Group behind TRITON industrial sabotage malware made more victims

Security researchers have uncovered additional attacks attributed to the group behind the TRITON malware framework, one of the few threats found to date that was specifically designed to sabotage industrial equipment. TRITON was first uncovered in 2017 after hitting the systems of a petrochemical plant in Saudi Arabia with the possible goal of causing an explosion. That attack failed because an error made by the attackers triggered an emergency shutdown of critical systems.

The TRITON malware is capable of reprogramming Triconex safety instrumented system (SIS) controllers made by Schneider Electric. These controllers are part of the last line of defense for avoiding critical failures and possible disasters in industrial facilities. They are designed to automatically shut down equipment and processes if they exceed safe operating parameters.

The vast majority of attacks observed so far against companies operating critical infrastructure have targeted IT assets, not industrial control systems (ICS), and their goal has primarily been cyberespionage. The few publicly documented cases of destructive ICS malware attacks include the Stuxnet worm that destroyed uranium enrichment centrifuges at Iran's Natanz nuclear plant, the BlackEnergy attack that caused power blackouts in Ukraine, and the failed TRITON attack.

TRITON gains access to operational systems through IT networks

To reach ICS systems, attackers need to first break into an organization's IT infrastructure and gain persistence just like any other advanced persistent threat (APT) actor. On Tuesday, FireEye released a new report that documents the techniques and tools used by the TRITON group in the early stages of its attacks. The report contains indicators of compromise, file hashes and other information collected by FireEye from incident responses related to TRITON activity, including from an intrusion detected at second critical infrastructure facility that hasn't been named.

"After establishing an initial foothold on the corporate network, the TRITON actor focused most of their effort on gaining access to the OT [Operational Technology] network," the FireEye researchers said in their report. "They did not exhibit activities commonly associated with espionage, such as using key loggers and screenshot grabbers, browsing files, and/or exfiltrating large amounts of information. Most of the attack tools they used were focused on network reconnaissance, lateral movement, and maintaining presence in the target environment."

The group used both public and custom backdoors, web shells and credential harvesting tools, with the goal of avoiding antivirus detection and remaining undiscovered. In fact, according to FireEye, the attackers were present in their victim's network for almost a year before gaining access to the SIS engineering workstation that allowed them to deploy the TRITON malware and reprogram controllers.

The programmable logic controllers (PLCs) that are used to control and monitor industrial processes are normally programmed from dedicated engineering workstations using specialized software provided by their manufacturer. In the case of Triconex safety controllers the software is called TriStation and it uses an undocumented proprietary protocol that the attackers reverse-engineered to create the TRITON malware.

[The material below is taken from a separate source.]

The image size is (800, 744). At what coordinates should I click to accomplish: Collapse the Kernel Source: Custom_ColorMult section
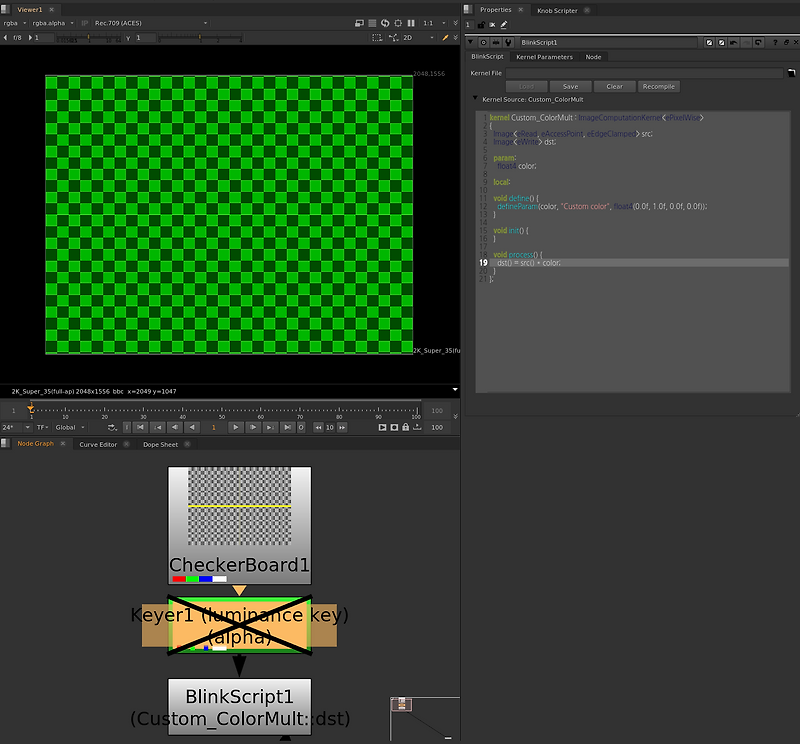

ICS attack persistence can last years

"The targeted attack lifecycle of a sophisticated ICS attack is often measured in years," the FireEye researchers said. "Attackers require a long time to prepare for such an attack in order to learn about the target’s industrial processes and build custom tools. These attacks are also often carried out by nation states that may be interested in preparing for contingency operations rather than conducting an immediate attack (e.g., installing malware like TRITON and waiting for the right time to use it). During this time, the attacker must ensure continued access to the target environment or risk losing years of effort and potentially expensive custom ICS malware. This attack was no exception."

Some of the techniques employed by the TRITON group during intrusions include renaming files to mimic Windows update packages, using standard tools like RDP and PsExec to hide among typical administrative activities, planting web shells on Outlook Exchange servers by placing them inside legitimate files, using encrypted SSH-based tunnels, deleting tools and logs after using them to avoid leaving traces behind, modifying file timestamps and operating outside normal working hours to avoid being noticed.

The group has been active since at least 2014, when some of its tools have been created, but has managed to avoid detection for several years. This speaks to its sophistication and attention to operational security. The researchers believe that in addition to the two confirmed victims found so far there might be other organizations or ICS environments where the group has been or still is active.

Since all sophisticated ICS attacks observed to date began with a compromise of traditional Windows, Linux and other IT systems, organizations that own and operate industrial control equipment should improve their attack detection capabilities on systems that can serve as conduits to reach those critical assets.

"In an attempt to raise community awareness surrounding this actor’s capabilities and activities between 2014 and 2017—an effort compounded in importance by our discovery of the threat actor in a second critical infrastructure facility—we have shared a sampling of what we know about the group's TTPs and custom tooling," the researchers said. "We encourage ICS asset owners to leverage the detection rules and other information included in this report to hunt for related activity as we believe there is a good chance the threat actor was or is present in other target networks."